:: TEXTE FOURNI

En réponse à cette problématique, Wiztrust propose sa solution Wiztrust Protect aux équipes communication, qui peuvent gérer, certifier, diffuser et mesurer la performance de leurs contenus. "Il n’est pas question de dire si une information est vraie ou fausse, mais si elle vient bien de l’émetteur légitime", précise Raphaël Labbé." La désinformation est un problème multitechnologique et nous sommes l’une des solutions. Dans le futur, peut-être serons-nous tous équipés d’un assistant IA capable, comme le Nutriscore, de nous alerter sur la fiabilité des contenus en plus de notre sens critique ?"
Lire aussi : Dézinguer les fake news grâce au fact-checking
Les outils de fact-checking à mettre dans ses favoris
AFP Factuel (AFP), Les Décodeurs (Le Monde), Fake Off (20 minutes), CheckNews (Libération), Vrai ou faux (France Info)… Il existe une large offre d’outils de vérification d’information. Archimag avait déjà détaillé pour vous ces différents sites dans un précédent numéro (n° 364, mai 2023). Depuis, la liste des aides à la détection de fake news s’est allongée. Voici trois outils à mettre dans vos favoris !
Vera au bout du fil
L’ONG LaReponse.Tech a développé Vera, une IA générative connectée à plus de 300 sites de fact-checking (dont ceux mentionnés plus haut). Les utilisateurs peuvent lui téléphoner ou échanger avec elle par message sur WhatsApp pour lui demander de vérifier une information. Disponible sans connexion internet à partir de tous les téléphones, le chatbot Vera permet de "debunker" une information en langage naturel et cite ses sources. Et, contrairement à la grande majorité des IA génératives, Vera sait aussi dire qu’elle ne peut répondre à une question lorsque l’information à vérifier n’est pas répertoriée au sein des outils sur lesquels elle s’appuie.

::::
:: DONNÉES

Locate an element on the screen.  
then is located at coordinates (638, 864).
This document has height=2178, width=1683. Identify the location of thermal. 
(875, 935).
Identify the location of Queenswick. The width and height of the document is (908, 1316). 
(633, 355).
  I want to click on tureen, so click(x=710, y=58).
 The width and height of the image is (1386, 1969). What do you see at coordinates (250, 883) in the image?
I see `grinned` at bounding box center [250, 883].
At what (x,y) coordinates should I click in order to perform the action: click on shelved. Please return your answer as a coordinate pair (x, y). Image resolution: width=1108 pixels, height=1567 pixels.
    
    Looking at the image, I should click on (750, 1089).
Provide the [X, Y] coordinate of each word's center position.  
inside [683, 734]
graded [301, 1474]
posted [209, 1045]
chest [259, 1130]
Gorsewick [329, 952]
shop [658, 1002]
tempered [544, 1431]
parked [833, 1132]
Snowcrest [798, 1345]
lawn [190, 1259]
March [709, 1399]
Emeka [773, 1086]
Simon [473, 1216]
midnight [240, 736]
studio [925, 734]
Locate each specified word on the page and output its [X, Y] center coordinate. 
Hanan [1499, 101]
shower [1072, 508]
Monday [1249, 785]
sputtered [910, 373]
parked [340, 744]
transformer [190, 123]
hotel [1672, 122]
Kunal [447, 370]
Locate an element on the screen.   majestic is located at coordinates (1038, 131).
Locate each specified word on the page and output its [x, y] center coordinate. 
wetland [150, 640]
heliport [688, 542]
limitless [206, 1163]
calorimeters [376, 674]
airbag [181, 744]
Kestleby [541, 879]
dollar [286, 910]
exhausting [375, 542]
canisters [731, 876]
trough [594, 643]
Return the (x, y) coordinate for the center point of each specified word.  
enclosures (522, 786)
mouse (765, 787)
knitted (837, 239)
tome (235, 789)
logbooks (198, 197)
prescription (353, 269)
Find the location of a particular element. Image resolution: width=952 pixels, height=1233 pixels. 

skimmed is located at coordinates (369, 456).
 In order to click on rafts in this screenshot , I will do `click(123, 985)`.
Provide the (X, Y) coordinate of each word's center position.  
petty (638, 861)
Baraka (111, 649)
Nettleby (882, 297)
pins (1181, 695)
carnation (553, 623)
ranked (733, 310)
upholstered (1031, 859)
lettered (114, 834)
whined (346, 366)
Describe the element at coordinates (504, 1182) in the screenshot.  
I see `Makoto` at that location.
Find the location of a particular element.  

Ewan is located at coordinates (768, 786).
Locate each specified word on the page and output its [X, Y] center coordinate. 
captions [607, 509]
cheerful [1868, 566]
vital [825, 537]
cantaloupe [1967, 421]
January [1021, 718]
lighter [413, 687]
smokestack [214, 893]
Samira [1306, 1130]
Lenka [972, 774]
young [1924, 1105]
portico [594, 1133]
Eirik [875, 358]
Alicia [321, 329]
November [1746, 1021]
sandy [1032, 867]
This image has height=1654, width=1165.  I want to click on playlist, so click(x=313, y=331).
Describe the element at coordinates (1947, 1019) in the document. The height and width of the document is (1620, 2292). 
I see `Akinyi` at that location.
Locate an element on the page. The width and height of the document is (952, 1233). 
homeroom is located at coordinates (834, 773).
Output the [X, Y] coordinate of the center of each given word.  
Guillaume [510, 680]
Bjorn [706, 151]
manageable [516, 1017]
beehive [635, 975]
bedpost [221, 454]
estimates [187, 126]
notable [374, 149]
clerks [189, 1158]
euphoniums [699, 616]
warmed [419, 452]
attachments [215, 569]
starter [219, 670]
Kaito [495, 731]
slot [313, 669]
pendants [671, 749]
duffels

::::

LISTE DES TÂCHES:
1. D'après le texte sur la désinformation, à combien de sites de fact-checking l'IA Vera est-elle connectée ?
2. Recopiez fidèlement le texte sur la désinformation, depuis "Vera au bout" jusqu'à "lesquels elle s’appuie.".

CORRIGÉ:
1. À plus de 300 sites de fact-checking.

2.
Vera au bout du fil
L’ONG LaReponse.Tech a développé Vera, une IA générative connectée à plus de 300 sites de fact-checking (dont ceux mentionnés plus haut). Les utilisateurs peuvent lui téléphoner ou échanger avec elle par message sur WhatsApp pour lui demander de vérifier une information. Disponible sans connexion internet à partir de tous les téléphones, le chatbot Vera permet de "debunker" une information en langage naturel et cite ses sources. Et, contrairement à la grande majorité des IA génératives, Vera sait aussi dire qu’elle ne peut répondre à une question lorsque l’information à vérifier n’est pas répertoriée au sein des outils sur lesquels elle s’appuie.